──────── Extracted entries ────────
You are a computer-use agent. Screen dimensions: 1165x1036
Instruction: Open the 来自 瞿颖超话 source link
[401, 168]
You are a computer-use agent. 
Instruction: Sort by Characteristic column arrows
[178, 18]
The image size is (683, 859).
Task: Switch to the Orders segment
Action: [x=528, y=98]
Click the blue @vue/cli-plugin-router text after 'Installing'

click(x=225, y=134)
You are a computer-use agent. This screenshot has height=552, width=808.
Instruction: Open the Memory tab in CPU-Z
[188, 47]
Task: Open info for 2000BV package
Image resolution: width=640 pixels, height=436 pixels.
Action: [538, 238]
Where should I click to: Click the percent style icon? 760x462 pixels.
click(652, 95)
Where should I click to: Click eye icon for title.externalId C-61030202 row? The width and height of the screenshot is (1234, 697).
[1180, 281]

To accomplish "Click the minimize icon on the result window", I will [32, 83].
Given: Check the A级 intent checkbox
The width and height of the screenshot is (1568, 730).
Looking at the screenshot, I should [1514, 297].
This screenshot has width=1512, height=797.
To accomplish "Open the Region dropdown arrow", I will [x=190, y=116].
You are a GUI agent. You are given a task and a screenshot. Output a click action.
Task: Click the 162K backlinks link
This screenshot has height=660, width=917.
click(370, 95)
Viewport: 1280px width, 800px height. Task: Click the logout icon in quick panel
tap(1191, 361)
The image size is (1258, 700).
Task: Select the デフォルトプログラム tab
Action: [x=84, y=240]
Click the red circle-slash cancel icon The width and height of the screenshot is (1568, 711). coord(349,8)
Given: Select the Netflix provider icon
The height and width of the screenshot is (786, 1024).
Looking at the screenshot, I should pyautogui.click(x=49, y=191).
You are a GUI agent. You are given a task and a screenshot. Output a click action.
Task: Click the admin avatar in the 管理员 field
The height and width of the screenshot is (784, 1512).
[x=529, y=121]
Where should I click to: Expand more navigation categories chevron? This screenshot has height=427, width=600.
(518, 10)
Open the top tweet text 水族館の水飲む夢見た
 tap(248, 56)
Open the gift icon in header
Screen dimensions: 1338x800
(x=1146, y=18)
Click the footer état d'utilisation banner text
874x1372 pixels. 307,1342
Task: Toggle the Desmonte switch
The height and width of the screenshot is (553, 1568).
────────
Requirements> Copy every line above without changing anything.

Task output>
You are a computer-use agent. Screen dimensions: 1165x1036
Instruction: Open the 来自 瞿颖超话 source link
[401, 168]
You are a computer-use agent. 
Instruction: Sort by Characteristic column arrows
[178, 18]
The image size is (683, 859).
Task: Switch to the Orders segment
Action: [x=528, y=98]
Click the blue @vue/cli-plugin-router text after 'Installing'

click(x=225, y=134)
You are a computer-use agent. This screenshot has height=552, width=808.
Instruction: Open the Memory tab in CPU-Z
[188, 47]
Task: Open info for 2000BV package
Image resolution: width=640 pixels, height=436 pixels.
Action: [538, 238]
Where should I click to: Click the percent style icon? 760x462 pixels.
click(652, 95)
Where should I click to: Click eye icon for title.externalId C-61030202 row? The width and height of the screenshot is (1234, 697).
[1180, 281]

To accomplish "Click the minimize icon on the result window", I will [32, 83].
Given: Check the A级 intent checkbox
The width and height of the screenshot is (1568, 730).
Looking at the screenshot, I should [1514, 297].
This screenshot has width=1512, height=797.
To accomplish "Open the Region dropdown arrow", I will [x=190, y=116].
You are a GUI agent. You are given a task and a screenshot. Output a click action.
Task: Click the 162K backlinks link
This screenshot has height=660, width=917.
click(370, 95)
Viewport: 1280px width, 800px height. Task: Click the logout icon in quick panel
tap(1191, 361)
The image size is (1258, 700).
Task: Select the デフォルトプログラム tab
Action: [x=84, y=240]
Click the red circle-slash cancel icon The width and height of the screenshot is (1568, 711). coord(349,8)
Given: Select the Netflix provider icon
The height and width of the screenshot is (786, 1024).
Looking at the screenshot, I should pyautogui.click(x=49, y=191).
You are a GUI agent. You are given a task and a screenshot. Output a click action.
Task: Click the admin avatar in the 管理员 field
The height and width of the screenshot is (784, 1512).
[x=529, y=121]
Where should I click to: Expand more navigation categories chevron? This screenshot has height=427, width=600.
(518, 10)
Open the top tweet text 水族館の水飲む夢見た
 tap(248, 56)
Open the gift icon in header
Screen dimensions: 1338x800
(x=1146, y=18)
Click the footer état d'utilisation banner text
874x1372 pixels. 307,1342
Task: Toggle the Desmonte switch
The height and width of the screenshot is (553, 1568).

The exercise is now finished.